What this task involves »
Below are lines of data; restate word for word those running from the line containing "Click the Twitter bird icon" to the line containing "Task: Hide the", inclusive, and no others.

Top of Task inputs

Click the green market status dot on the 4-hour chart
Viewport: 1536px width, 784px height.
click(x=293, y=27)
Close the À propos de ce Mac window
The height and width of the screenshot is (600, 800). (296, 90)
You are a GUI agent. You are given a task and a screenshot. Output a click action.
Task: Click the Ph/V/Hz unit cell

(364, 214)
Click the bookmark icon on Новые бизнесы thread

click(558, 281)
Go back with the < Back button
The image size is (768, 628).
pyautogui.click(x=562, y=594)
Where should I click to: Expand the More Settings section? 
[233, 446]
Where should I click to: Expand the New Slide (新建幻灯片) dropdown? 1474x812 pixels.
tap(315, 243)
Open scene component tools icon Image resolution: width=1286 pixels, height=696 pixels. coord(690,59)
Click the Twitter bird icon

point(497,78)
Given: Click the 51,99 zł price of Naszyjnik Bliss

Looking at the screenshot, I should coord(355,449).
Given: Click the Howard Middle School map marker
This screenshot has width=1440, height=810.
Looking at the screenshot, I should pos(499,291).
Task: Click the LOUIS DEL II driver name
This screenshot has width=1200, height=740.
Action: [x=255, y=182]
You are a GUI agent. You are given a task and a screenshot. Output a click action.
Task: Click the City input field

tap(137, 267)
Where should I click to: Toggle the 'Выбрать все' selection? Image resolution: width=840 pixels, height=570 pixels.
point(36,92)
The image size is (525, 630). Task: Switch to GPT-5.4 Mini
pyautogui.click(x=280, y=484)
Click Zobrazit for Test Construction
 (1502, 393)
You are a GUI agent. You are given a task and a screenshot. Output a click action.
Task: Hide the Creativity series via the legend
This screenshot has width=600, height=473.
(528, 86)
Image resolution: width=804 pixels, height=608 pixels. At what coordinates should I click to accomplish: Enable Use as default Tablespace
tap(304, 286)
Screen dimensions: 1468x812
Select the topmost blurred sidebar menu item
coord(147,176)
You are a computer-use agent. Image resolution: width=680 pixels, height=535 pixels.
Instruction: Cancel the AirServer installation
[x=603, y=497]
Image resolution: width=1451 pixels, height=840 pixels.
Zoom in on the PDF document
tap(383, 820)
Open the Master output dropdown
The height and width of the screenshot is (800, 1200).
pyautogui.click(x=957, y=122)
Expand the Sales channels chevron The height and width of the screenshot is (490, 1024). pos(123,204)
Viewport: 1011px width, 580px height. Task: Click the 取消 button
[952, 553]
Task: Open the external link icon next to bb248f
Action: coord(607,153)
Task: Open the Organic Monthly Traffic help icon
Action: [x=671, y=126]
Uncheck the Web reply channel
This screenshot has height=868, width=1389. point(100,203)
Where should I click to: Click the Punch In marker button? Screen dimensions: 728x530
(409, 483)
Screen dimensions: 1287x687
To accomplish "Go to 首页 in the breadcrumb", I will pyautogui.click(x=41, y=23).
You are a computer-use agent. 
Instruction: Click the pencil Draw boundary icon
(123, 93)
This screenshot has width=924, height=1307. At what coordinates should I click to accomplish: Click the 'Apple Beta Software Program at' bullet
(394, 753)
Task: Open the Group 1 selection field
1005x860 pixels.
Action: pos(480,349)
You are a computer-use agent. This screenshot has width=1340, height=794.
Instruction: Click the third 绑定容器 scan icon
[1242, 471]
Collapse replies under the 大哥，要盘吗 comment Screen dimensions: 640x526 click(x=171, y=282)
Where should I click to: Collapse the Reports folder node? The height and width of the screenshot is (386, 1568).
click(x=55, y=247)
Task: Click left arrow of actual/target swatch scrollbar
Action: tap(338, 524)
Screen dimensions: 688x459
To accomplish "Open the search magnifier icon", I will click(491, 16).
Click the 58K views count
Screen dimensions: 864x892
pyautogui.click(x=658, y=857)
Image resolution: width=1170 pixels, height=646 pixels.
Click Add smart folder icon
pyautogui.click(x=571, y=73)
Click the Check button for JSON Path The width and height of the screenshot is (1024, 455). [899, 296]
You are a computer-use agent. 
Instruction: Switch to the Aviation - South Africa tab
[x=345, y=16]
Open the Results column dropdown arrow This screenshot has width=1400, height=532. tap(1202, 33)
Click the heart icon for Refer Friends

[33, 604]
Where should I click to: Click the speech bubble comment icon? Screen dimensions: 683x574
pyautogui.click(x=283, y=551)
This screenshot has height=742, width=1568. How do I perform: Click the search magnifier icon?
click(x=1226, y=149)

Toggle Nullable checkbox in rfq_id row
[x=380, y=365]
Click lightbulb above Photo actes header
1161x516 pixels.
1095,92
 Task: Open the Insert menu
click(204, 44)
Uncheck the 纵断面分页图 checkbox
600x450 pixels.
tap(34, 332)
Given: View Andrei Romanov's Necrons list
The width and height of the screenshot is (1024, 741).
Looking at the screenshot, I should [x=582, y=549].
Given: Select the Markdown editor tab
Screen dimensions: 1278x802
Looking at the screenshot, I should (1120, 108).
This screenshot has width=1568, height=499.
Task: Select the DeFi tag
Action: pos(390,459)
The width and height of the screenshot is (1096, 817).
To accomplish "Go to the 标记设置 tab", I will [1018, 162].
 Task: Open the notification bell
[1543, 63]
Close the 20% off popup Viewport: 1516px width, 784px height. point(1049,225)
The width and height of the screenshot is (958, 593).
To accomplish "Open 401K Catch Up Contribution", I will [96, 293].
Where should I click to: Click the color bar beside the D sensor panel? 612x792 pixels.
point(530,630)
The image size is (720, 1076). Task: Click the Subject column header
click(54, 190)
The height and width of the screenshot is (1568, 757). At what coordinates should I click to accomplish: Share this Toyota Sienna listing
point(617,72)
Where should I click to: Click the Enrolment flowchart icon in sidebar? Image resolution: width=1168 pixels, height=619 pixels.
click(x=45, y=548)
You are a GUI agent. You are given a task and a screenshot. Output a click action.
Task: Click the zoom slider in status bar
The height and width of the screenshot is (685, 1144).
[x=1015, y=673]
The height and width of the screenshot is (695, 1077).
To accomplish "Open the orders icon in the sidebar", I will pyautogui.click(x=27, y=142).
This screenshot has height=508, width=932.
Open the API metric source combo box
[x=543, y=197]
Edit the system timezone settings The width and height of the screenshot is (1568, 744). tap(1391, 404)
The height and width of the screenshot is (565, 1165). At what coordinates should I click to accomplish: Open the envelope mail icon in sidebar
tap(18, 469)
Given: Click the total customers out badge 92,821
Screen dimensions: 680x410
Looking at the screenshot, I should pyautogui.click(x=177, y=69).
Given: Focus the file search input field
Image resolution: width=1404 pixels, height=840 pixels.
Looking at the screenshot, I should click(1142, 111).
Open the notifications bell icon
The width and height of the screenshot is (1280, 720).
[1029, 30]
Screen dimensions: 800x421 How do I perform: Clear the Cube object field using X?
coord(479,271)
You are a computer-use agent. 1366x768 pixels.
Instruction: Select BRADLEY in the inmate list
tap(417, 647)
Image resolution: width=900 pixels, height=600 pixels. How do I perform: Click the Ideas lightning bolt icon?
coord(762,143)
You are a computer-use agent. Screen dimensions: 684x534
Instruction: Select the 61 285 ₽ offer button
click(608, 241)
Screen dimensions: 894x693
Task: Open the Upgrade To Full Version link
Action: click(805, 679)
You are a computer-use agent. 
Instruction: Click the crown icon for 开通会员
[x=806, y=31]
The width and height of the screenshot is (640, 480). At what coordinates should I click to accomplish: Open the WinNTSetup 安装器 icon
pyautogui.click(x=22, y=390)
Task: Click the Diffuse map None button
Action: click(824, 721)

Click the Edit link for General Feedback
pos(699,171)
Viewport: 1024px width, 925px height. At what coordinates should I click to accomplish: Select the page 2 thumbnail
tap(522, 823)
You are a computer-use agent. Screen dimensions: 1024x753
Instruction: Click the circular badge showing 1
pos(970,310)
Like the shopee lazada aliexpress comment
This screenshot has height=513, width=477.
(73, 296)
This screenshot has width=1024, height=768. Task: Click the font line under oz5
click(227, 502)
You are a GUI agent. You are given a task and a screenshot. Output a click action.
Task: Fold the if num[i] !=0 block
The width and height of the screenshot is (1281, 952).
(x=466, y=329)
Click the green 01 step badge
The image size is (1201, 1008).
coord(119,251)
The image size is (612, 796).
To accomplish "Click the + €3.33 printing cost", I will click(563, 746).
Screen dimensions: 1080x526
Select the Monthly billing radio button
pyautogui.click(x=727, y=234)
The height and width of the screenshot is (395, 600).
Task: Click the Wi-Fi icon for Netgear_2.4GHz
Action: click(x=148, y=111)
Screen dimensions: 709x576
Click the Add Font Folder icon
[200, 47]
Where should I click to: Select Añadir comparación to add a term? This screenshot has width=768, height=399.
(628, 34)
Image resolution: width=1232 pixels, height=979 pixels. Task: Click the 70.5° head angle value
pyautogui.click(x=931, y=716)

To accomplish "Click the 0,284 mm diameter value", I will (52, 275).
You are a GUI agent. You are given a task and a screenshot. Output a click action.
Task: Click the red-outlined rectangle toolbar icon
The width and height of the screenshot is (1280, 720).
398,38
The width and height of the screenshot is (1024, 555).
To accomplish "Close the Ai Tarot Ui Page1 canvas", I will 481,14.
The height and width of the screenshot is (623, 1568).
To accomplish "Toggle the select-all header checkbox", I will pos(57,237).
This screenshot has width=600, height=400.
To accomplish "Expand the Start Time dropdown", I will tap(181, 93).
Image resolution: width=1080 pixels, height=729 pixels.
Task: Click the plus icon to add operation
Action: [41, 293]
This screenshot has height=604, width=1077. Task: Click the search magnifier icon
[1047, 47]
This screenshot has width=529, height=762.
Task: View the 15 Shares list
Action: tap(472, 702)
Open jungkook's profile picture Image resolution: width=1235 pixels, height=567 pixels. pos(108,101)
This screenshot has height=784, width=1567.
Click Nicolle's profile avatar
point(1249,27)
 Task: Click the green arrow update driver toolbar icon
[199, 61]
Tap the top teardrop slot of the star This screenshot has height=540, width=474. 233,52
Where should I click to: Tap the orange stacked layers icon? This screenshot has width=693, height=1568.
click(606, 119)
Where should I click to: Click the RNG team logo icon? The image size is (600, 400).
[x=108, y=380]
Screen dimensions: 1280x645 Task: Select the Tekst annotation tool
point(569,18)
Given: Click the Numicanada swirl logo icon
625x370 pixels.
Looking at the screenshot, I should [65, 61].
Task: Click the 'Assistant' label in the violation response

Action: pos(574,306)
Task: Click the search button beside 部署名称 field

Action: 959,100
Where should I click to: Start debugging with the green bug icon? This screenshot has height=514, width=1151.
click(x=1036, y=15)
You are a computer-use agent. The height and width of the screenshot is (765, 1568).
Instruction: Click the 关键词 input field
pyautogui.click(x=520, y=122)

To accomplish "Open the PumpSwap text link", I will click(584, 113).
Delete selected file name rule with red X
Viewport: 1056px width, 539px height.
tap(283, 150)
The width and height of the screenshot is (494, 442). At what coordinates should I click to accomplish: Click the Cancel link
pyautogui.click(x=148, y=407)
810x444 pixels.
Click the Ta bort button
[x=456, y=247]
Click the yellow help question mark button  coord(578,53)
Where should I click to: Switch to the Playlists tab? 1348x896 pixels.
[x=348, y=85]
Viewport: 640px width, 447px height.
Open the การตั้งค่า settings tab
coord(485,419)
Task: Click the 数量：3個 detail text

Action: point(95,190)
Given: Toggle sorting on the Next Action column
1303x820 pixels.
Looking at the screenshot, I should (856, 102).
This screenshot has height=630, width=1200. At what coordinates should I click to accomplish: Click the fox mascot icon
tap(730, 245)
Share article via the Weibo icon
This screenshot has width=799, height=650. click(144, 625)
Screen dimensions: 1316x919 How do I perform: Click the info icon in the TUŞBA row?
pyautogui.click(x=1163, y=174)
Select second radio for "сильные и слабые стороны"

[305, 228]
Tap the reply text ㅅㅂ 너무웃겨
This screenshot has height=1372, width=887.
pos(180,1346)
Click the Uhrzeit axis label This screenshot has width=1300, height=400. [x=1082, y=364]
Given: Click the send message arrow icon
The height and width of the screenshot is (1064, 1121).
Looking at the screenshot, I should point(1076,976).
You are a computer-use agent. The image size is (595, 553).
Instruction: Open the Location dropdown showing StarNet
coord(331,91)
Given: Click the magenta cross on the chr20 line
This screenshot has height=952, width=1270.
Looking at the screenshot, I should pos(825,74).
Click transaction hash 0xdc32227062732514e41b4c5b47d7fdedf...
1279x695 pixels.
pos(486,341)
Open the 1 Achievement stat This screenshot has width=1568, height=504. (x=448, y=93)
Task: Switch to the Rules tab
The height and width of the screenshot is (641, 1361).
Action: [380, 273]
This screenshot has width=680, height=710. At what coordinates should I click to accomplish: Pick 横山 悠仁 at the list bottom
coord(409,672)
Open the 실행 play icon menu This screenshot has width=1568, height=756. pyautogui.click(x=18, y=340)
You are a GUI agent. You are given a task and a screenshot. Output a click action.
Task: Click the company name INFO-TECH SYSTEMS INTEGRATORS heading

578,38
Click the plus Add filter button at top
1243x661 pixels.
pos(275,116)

Bottom of Task inputs

Result for this task »
Click the Twitter bird icon

point(497,78)
Given: Click the 51,99 zł price of Naszyjnik Bliss

Looking at the screenshot, I should coord(355,449).
Given: Click the Howard Middle School map marker
This screenshot has width=1440, height=810.
Looking at the screenshot, I should pos(499,291).
Task: Click the LOUIS DEL II driver name
This screenshot has width=1200, height=740.
Action: [x=255, y=182]
You are a GUI agent. You are given a task and a screenshot. Output a click action.
Task: Click the City input field

tap(137, 267)
Where should I click to: Toggle the 'Выбрать все' selection? Image resolution: width=840 pixels, height=570 pixels.
point(36,92)
The image size is (525, 630). Task: Switch to GPT-5.4 Mini
pyautogui.click(x=280, y=484)
Click Zobrazit for Test Construction
 (1502, 393)
You are a GUI agent. You are given a task and a screenshot. Output a click action.
Task: Hide the Creativity series via the legend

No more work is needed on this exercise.